• **ASSIGNMENT**
Print the records again, matching each line exactly.

• **RECORDS TO PROCESS**
--
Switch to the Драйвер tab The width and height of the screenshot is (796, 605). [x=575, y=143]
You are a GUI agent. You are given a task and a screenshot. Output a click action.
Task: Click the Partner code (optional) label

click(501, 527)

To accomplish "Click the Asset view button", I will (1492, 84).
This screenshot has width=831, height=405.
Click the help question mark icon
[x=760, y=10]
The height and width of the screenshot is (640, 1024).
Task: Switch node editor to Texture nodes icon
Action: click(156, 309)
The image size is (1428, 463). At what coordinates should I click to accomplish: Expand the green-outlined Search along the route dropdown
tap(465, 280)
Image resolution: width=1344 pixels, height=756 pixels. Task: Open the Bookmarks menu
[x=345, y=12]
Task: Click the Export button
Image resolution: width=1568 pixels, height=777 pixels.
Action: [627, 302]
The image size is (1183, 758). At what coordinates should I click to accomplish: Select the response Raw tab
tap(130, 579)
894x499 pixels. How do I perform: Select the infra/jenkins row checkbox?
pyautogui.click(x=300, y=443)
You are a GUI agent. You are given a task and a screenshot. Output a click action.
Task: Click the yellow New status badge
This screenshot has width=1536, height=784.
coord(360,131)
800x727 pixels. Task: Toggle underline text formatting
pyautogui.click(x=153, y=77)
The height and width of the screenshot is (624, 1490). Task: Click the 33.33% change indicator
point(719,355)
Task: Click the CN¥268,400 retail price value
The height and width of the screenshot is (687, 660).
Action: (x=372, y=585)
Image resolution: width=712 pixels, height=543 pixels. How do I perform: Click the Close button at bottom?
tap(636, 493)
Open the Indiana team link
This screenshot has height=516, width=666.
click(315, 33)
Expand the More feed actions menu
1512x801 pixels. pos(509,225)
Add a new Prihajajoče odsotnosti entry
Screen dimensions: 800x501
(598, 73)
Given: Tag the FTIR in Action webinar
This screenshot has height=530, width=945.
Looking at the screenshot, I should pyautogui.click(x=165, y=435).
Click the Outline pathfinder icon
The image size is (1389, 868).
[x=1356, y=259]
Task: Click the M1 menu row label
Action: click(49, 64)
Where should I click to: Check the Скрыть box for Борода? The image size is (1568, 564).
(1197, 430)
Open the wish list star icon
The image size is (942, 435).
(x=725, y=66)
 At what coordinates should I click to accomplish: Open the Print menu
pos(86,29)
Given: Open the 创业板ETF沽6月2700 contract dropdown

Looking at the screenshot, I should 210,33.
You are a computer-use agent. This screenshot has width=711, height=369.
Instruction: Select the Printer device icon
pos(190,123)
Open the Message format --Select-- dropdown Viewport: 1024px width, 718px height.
--
• **TASK RESPONSE**
Switch to the Драйвер tab The width and height of the screenshot is (796, 605). [x=575, y=143]
You are a GUI agent. You are given a task and a screenshot. Output a click action.
Task: Click the Partner code (optional) label

click(501, 527)

To accomplish "Click the Asset view button", I will (1492, 84).
This screenshot has width=831, height=405.
Click the help question mark icon
[x=760, y=10]
The height and width of the screenshot is (640, 1024).
Task: Switch node editor to Texture nodes icon
Action: click(156, 309)
The image size is (1428, 463). At what coordinates should I click to accomplish: Expand the green-outlined Search along the route dropdown
tap(465, 280)
Image resolution: width=1344 pixels, height=756 pixels. Task: Open the Bookmarks menu
[x=345, y=12]
Task: Click the Export button
Image resolution: width=1568 pixels, height=777 pixels.
Action: [627, 302]
The image size is (1183, 758). At what coordinates should I click to accomplish: Select the response Raw tab
tap(130, 579)
894x499 pixels. How do I perform: Select the infra/jenkins row checkbox?
pyautogui.click(x=300, y=443)
You are a GUI agent. You are given a task and a screenshot. Output a click action.
Task: Click the yellow New status badge
This screenshot has width=1536, height=784.
coord(360,131)
800x727 pixels. Task: Toggle underline text formatting
pyautogui.click(x=153, y=77)
The height and width of the screenshot is (624, 1490). Task: Click the 33.33% change indicator
point(719,355)
Task: Click the CN¥268,400 retail price value
The height and width of the screenshot is (687, 660).
Action: (x=372, y=585)
Image resolution: width=712 pixels, height=543 pixels. How do I perform: Click the Close button at bottom?
tap(636, 493)
Open the Indiana team link
This screenshot has height=516, width=666.
click(315, 33)
Expand the More feed actions menu
1512x801 pixels. pos(509,225)
Add a new Prihajajoče odsotnosti entry
Screen dimensions: 800x501
(598, 73)
Given: Tag the FTIR in Action webinar
This screenshot has height=530, width=945.
Looking at the screenshot, I should pyautogui.click(x=165, y=435).
Click the Outline pathfinder icon
The image size is (1389, 868).
[x=1356, y=259]
Task: Click the M1 menu row label
Action: click(49, 64)
Where should I click to: Check the Скрыть box for Борода? The image size is (1568, 564).
(1197, 430)
Open the wish list star icon
The image size is (942, 435).
(x=725, y=66)
 At what coordinates should I click to accomplish: Open the Print menu
pos(86,29)
Given: Open the 创业板ETF沽6月2700 contract dropdown

Looking at the screenshot, I should 210,33.
You are a computer-use agent. This screenshot has width=711, height=369.
Instruction: Select the Printer device icon
pos(190,123)
Open the Message format --Select-- dropdown Viewport: 1024px width, 718px height.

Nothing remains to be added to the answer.